Al riguardo riporto le parole dello stesso Soichiro Honda tratte dal libro “Il signor Honda, come si è raccontato a Yves Derisbourg”: <<Convinto che il motore a 4 tempi fosse assolutamente essenziale non solo per i ciclomotori usati comunemente ma anche per i bolidi da corsa, i nostri ingegneri pensarono a soluzioni originali rispetto alla concorrenza. Se avevo portato con me dall’Europa dei pezzi di tecnologia, non era certo per copiarli stupidamente. Era con l’intenzione di farli studiare e di cercare di trovare soluzioni diverse per ottenere migliori risultati. E’ sempre stato così che abbiamo affrontato la ricerca. La copia non ha mai fatto evolvere le cose. Per imporci a tutto il mondo dovevamo provare le nostre capacità di creare concetti nuovi.>>
In questo contesto nasceva la Honda CB 750 Four che venne accolta come una moto sofisticata, ma che richiedeva poca manutenzione e che perciò può essere inserita fra le prime 10 motociclette più significative della storia.
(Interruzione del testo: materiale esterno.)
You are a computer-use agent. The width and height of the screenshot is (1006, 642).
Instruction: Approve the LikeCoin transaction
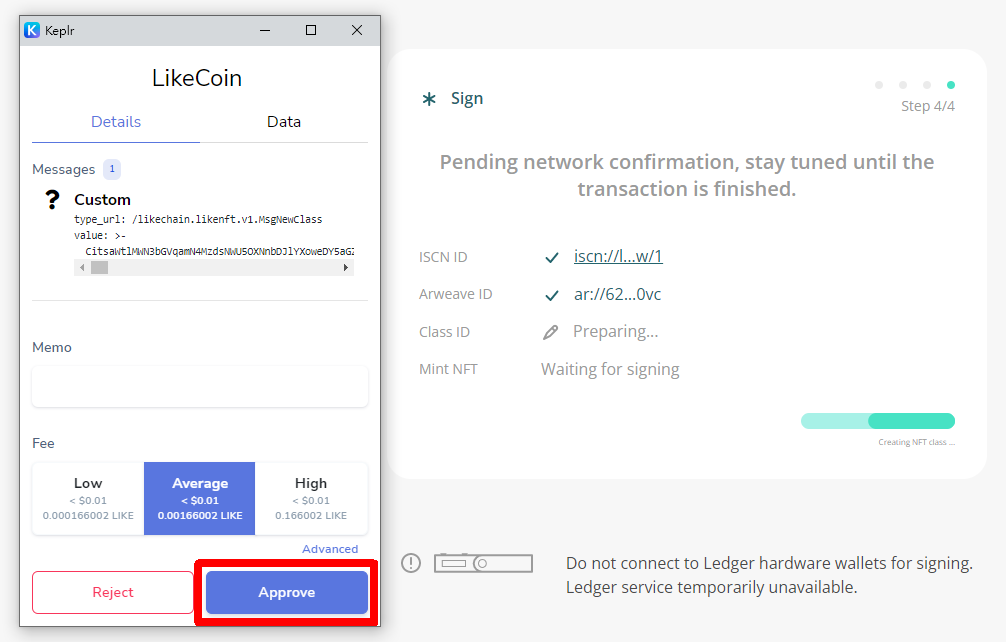287,593
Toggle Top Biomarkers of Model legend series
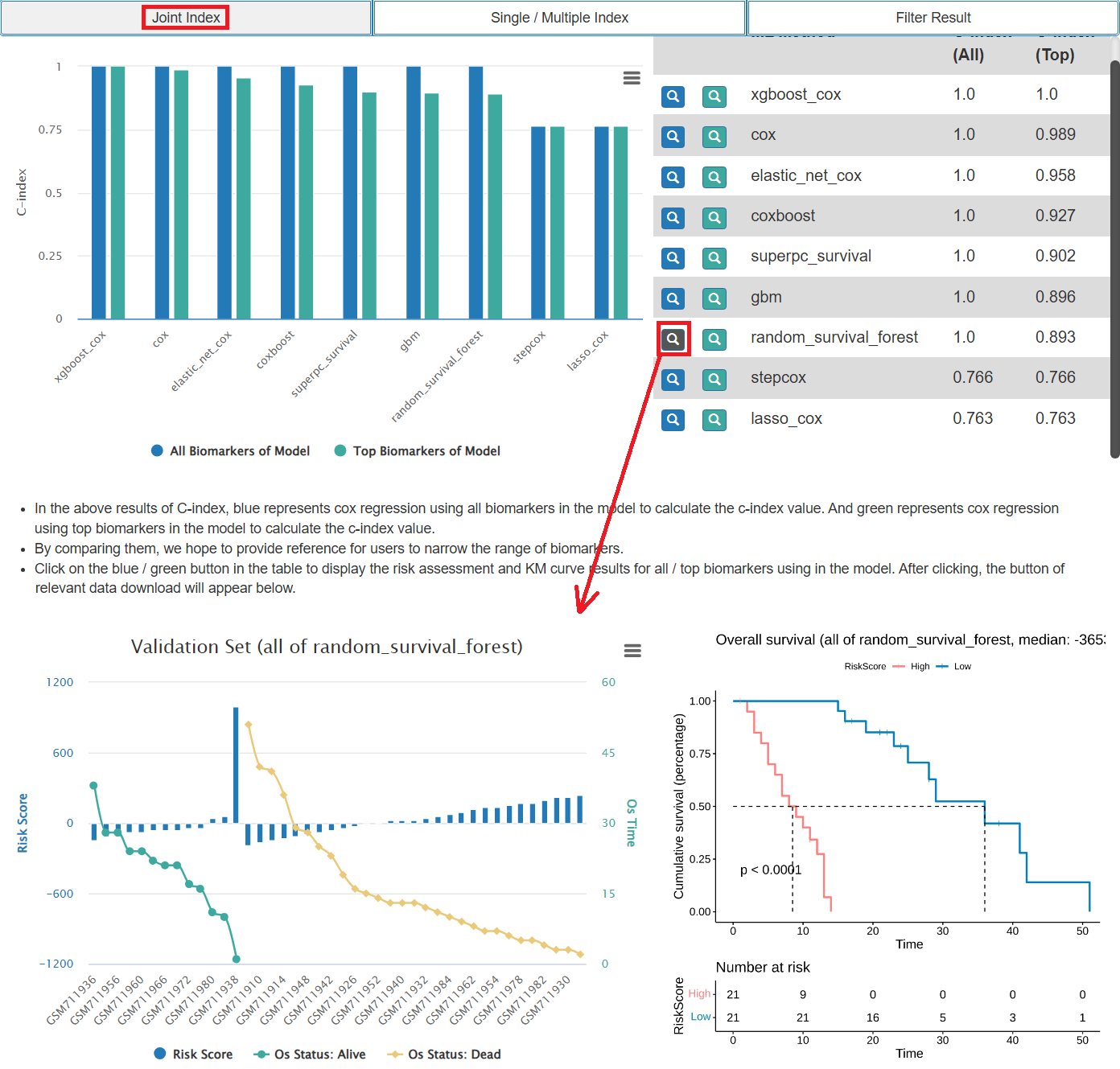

Sul tema del boom delle moto giapponesi la rivista Motociclismo nel 1970 indisse un referendum tra i suoi lettori ed ottenne ben trentaduemila risposte il cui esito cerco qui di sintetizzare.
<<I partecipanti al referendum hanno espresso una larga tendenza verso la moto di grossa cilindrata, di elevate prestazioni, realizzata con moderni criteri meccanici, comoda, confortevole, esteticamente bella, cioè moto oltre i 700 cc capaci di 180-200 chilometri orari, quattro tempi, cinque marce. Pur se notevoli le preferenze per il motore bicilindrico e monocilindrico, non sono da sottovalutare quelle che riguardano il quattro cilindri (si tenga presente che oltre il 70 per cento dei partecipanti ha dichiarato di usare la moto per turismo).
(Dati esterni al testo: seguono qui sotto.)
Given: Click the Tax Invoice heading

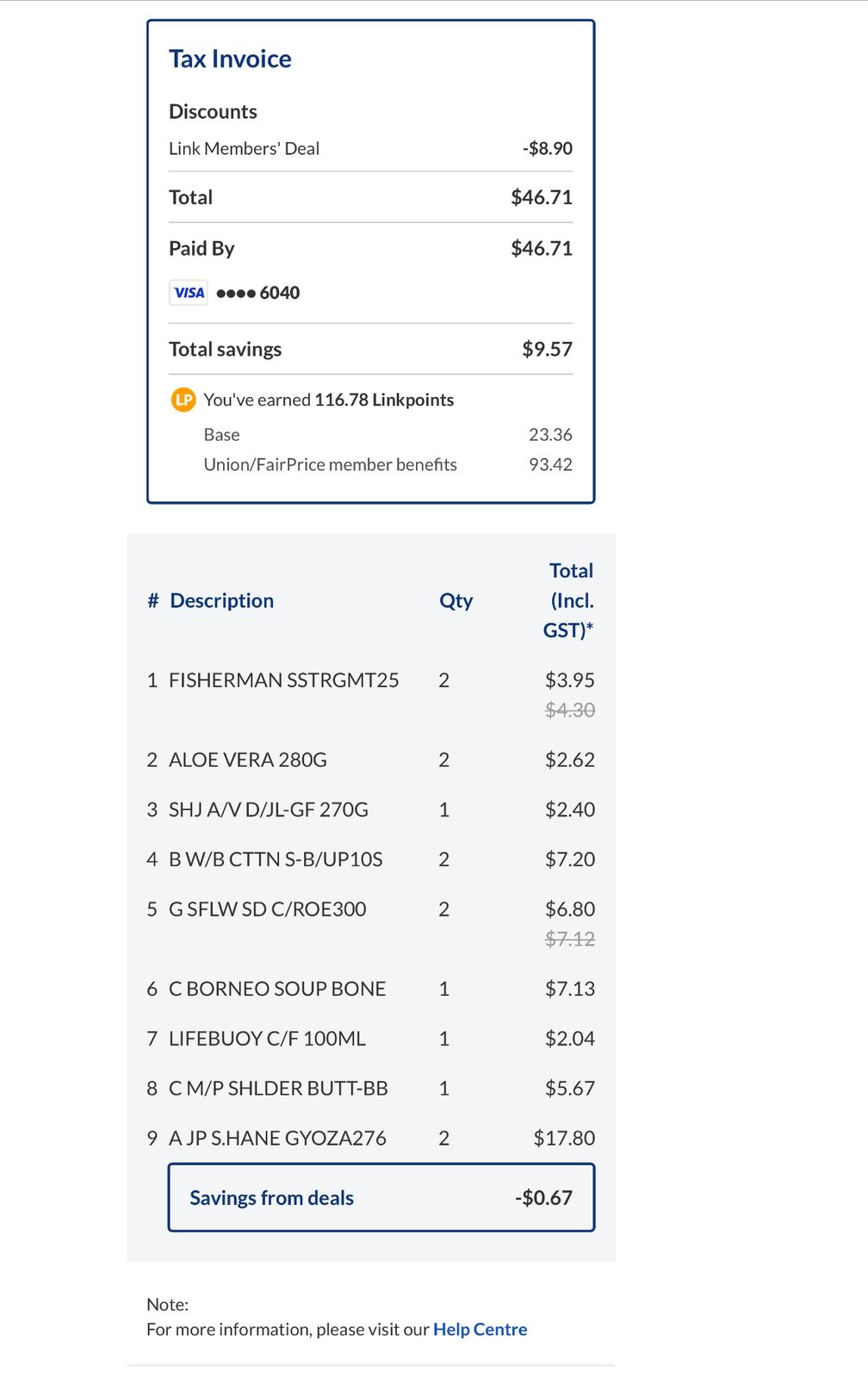Looking at the screenshot, I should [230, 59].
Nessun dubbio lascia la stragrande maggioranza di risposte per quel che riguarda gli accessori. I partecipanti vorrebbero la messa in moto elettrica, i lampeggiatori, il misuratore di benzina, l’antifurto, specchi retrovisori e carenatura; in una parola una accessoristica ricca e una strumentazione completa.
I risultati del referendum hanno dimostrato che le macchine giapponesi fanno gola proprio perché rispondono ai criteri dianzi elencati. Questo spiega, per esempio, le indicazioni ben precise nei confronti della Honda quattro cilindri.>>
Non è vero quindi che gli italiani alla comparsa della Fiat 500 decisero di non voler più sapere nulla della moto; non vollero saperne più di quella tipologia di moto, ossia dell’utilitaria, ma appena arrivarono le giapponesi furono pronti ad accorrere dai concessionari per accaparrarsi le meraviglie tecniche del Sol Levante.
E fu nuovo boom del mercato della moto in Italia, a meno di dieci anni dal declino.